Miembro de la generación del crack, Pedro Ángel Palou dedica un largo ensayo crítico a Terra Nostra. Desde su punto de vista, Terra Nostra es una de las grandes novelas hispanoamericanas del siglo XX, más aún, piensa que es una de las más grandes obras narrativas en cualquier lengua. No solo la considera una obra literaria sino una obra que aporta conocimiento, aunque este punto nunca ha quedado claro. No escatima elogios Palou a la novela de Fuentes.

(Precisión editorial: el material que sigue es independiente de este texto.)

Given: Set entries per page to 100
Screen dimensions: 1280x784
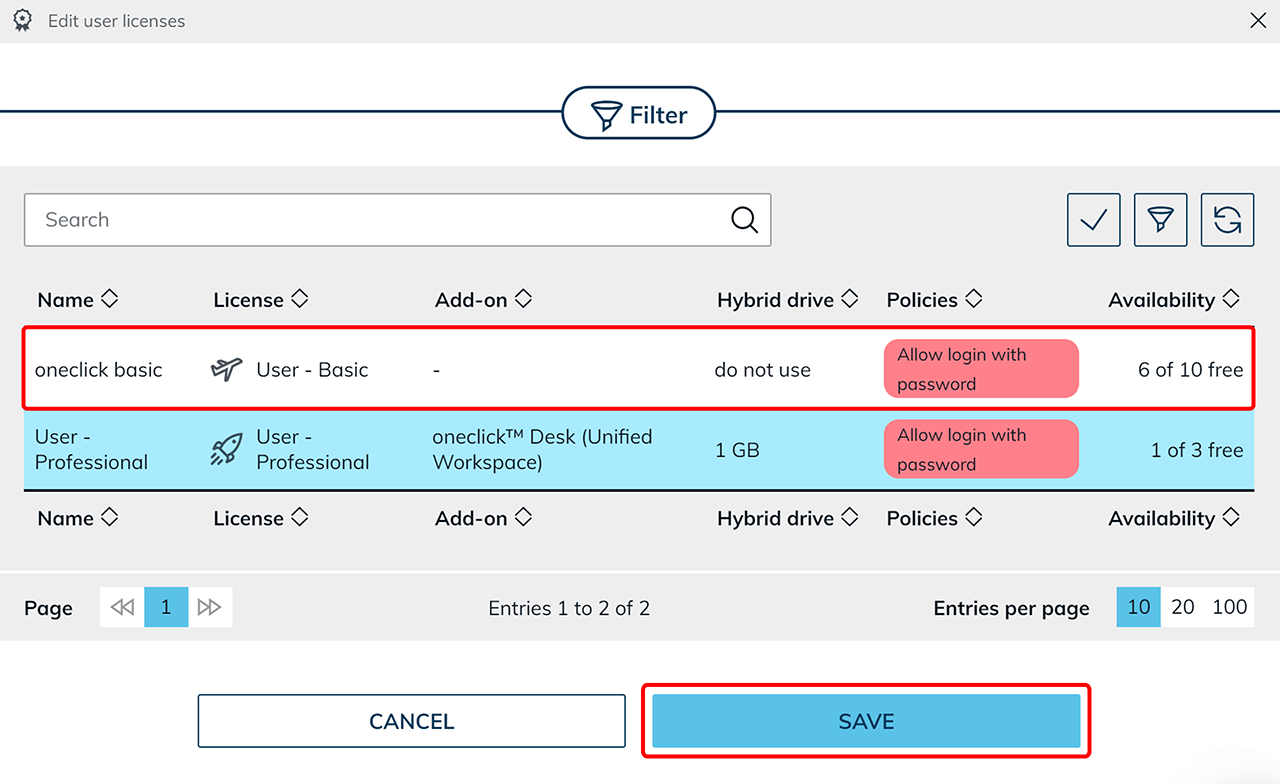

Terra Nostra es una de las novelas más ambiciosas que se han escrito en México. Pocas novelas hispanoamericanas se le comparan en su vocación totalizadora. Carlos Monsiváis bromeaba al decir que hacía falta una beca para leerla. Terra Nostra es una obra de difícil lectura. La cronología da brincos de siglos, de manera absolutamente laberíntica. Los personajes se desdoblan en un juego de espejos inacabable. Las identidades se trastocan. Mitología, historia, sueños y literatura se mezclan indiscriminadamente en esta novela mestiza. Incrustadas a su vasto cuerpo de cetáceo narrativo, Terra Nostra incorpora varias unidades aisladas y autosuficientes (cuentos) que destacan entre la mejor escritura de Fuentes, que es un maestro de la narrativa breve (Agua quemada, Aura). Se trata de una novela barroca e imposible. Ambiciosa. Una novela coral. Polifónica. Carnavalesca. Una novela total. Abarca cinco siglos de historia de España y América Latina. Así como Rayuela contiene en sí misma una sección de capítulos críticos (“De otros lados”) que proponen maneras de interpretar la novela bajo la forma de notas de Morelli, Terra Nostra debe leerse al mismo tiempo que Cervantes o la crítica de la lectura, como espejo crítico, un precioso y agudo libro de ensayos que fueron escritos a la par de su majestuosa y monstruosa novela.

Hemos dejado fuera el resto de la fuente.